The building by KAAN Architecten together with Celnikier & Grabli Architectes, is set to revolutionise fundamental research in disciplines such as quantum physics, biology and chemistry. Construction will begin in 2026, replacing Colladon’s existing car park with the new state-of-the-art laboratories and office spaces on seven levels, including two underground floors.
KAAN Architecten from Rotterdam and Celnikier & Grabli Architectes from Paris won the 2022-2023 dialogue competition for this innovative project. Designing a facility for 26 research groups and over 500 users, while addressing the stringent demands of pioneering research, was an ambitious endeavour.
The Advanced Science Building (ASB) is crafted to accommodate complex scientific platforms across a range of disciplines, each requiring precise control over external factors. The building reflects EPFL's commitment to this type of fundamental research and will strengthen its position as a global research leader. Its design, which harmonises operational flexibility and robust technical isolation, sets a new standard for research environments where even the smallest disturbances can impact results.
One of the project’s key innovations is a central "silo" that houses all technical facilities. This structure, isolated from the rest of the building, addresses the inevitable disturbances generated by technical equipment. Circulation, preparation, experimental spaces and offices are organised in layers around this central silo. The office spaces, featuring extensive use of structural wood, are modular and open to views of the Lausanne Campus, Lake Geneva and the Alps. Meeting spaces are strategically placed near circulation areas to foster interaction, ensuring the ASB is a welcoming, pleasant building with a large, landscaped forecourt.
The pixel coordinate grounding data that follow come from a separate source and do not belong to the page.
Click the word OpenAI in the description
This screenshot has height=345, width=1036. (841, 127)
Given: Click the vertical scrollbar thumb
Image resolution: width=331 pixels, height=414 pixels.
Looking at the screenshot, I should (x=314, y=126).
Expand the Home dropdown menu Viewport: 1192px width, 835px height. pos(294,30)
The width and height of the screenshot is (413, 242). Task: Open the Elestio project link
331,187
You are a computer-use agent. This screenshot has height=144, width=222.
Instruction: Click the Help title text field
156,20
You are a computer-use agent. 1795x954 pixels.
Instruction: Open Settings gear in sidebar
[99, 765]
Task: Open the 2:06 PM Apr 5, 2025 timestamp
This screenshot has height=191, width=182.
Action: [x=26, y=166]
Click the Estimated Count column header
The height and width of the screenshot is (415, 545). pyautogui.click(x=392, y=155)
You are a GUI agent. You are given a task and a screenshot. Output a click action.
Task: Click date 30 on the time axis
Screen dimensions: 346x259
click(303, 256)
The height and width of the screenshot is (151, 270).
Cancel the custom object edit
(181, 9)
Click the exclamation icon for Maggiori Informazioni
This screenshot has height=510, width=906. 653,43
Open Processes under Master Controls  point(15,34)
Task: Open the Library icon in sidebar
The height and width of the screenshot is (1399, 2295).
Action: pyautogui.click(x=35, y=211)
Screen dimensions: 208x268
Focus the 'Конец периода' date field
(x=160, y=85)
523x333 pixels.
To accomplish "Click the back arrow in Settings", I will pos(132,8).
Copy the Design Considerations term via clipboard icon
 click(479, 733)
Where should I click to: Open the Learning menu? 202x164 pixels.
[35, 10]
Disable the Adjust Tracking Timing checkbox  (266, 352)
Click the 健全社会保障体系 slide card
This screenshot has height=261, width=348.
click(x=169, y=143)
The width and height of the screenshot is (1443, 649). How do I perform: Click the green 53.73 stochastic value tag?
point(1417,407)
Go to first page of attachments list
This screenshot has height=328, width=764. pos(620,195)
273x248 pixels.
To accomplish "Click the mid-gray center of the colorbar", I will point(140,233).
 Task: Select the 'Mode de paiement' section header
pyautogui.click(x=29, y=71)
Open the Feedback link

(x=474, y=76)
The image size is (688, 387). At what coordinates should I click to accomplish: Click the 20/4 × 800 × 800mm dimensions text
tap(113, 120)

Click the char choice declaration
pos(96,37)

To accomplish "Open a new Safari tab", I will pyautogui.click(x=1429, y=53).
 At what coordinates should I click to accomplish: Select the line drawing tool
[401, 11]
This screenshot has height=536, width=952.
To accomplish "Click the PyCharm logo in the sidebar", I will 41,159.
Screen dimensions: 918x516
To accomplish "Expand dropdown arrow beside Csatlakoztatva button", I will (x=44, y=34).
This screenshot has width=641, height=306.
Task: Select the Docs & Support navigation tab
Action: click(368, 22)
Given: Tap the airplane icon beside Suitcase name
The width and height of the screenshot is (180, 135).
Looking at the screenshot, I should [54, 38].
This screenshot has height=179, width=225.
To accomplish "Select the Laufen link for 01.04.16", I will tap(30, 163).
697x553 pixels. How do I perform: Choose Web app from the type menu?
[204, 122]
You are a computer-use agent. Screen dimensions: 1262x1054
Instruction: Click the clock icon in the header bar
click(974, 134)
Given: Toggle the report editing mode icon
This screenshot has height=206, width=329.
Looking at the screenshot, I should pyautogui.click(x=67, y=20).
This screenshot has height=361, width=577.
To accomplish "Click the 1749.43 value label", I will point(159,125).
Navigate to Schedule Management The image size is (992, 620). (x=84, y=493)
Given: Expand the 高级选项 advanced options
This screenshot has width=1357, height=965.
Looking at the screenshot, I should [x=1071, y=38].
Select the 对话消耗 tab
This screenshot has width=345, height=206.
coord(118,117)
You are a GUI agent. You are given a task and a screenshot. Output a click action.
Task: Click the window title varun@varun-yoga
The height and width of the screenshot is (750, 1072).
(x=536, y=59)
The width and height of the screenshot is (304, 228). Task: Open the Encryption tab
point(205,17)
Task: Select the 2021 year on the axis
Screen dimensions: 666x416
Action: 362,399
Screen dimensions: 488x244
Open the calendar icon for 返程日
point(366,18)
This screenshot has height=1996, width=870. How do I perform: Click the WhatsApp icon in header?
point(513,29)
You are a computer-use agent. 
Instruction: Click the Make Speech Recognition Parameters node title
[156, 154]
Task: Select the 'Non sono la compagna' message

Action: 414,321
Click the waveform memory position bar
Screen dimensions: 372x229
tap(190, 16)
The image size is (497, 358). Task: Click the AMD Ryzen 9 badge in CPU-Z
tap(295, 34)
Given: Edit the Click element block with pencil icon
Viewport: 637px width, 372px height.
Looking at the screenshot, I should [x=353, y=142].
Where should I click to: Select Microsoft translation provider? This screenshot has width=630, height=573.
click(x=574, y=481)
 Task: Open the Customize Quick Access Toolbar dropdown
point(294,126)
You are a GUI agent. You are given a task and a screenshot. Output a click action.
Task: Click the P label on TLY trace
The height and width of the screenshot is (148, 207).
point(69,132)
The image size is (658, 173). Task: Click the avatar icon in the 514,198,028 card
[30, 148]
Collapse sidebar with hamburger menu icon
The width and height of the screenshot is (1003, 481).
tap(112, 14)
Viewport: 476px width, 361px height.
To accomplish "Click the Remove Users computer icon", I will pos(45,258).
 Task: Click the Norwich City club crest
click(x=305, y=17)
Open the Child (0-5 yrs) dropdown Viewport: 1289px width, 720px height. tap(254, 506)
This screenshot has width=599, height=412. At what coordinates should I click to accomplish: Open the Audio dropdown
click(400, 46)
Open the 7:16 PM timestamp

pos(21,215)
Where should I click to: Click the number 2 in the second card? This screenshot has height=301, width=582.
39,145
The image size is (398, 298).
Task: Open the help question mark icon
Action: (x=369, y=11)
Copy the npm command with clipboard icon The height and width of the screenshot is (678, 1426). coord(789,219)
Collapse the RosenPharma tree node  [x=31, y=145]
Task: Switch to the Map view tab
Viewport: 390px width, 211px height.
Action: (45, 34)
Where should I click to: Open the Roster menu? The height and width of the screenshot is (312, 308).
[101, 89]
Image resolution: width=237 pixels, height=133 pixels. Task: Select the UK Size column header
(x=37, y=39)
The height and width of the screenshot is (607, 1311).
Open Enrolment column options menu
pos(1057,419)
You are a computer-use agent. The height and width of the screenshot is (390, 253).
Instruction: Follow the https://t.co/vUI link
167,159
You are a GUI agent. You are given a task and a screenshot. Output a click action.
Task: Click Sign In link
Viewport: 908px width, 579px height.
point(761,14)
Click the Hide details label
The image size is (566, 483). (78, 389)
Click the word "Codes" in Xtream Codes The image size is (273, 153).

Designed with sustainability at its core, the building integrates energy-efficient, environmental, and ecological considerations alongside social factors and occupant comfort. Its compact structure reduces thermal losses, while the strategic layout of offices around the laboratories maximises natural light and supports collaboration, building a dynamic research community. The size and placement of windows are optimised for thermal comfort throughout the seasons.
Automated exterior blinds on all windows respond to solar radiation, while the roofs are fully covered with photovoltaic panels. Natural lighting is enhanced to reduce the need for artificial light, reducing risks of overheating and glare. Large windows are provided in office areas where users spend most of their time. Adjustable sunshades protect the façades from solar radiation. The material selection aims to lower greenhouse gas emissions while ensuring ease of maintenance and increasing thermal inertia. Local materials are prioritised. The office area will feature hybrid wood-concrete flooring to lower the grey energy impact without compromising thermal inertia, supported by exposed clay floors.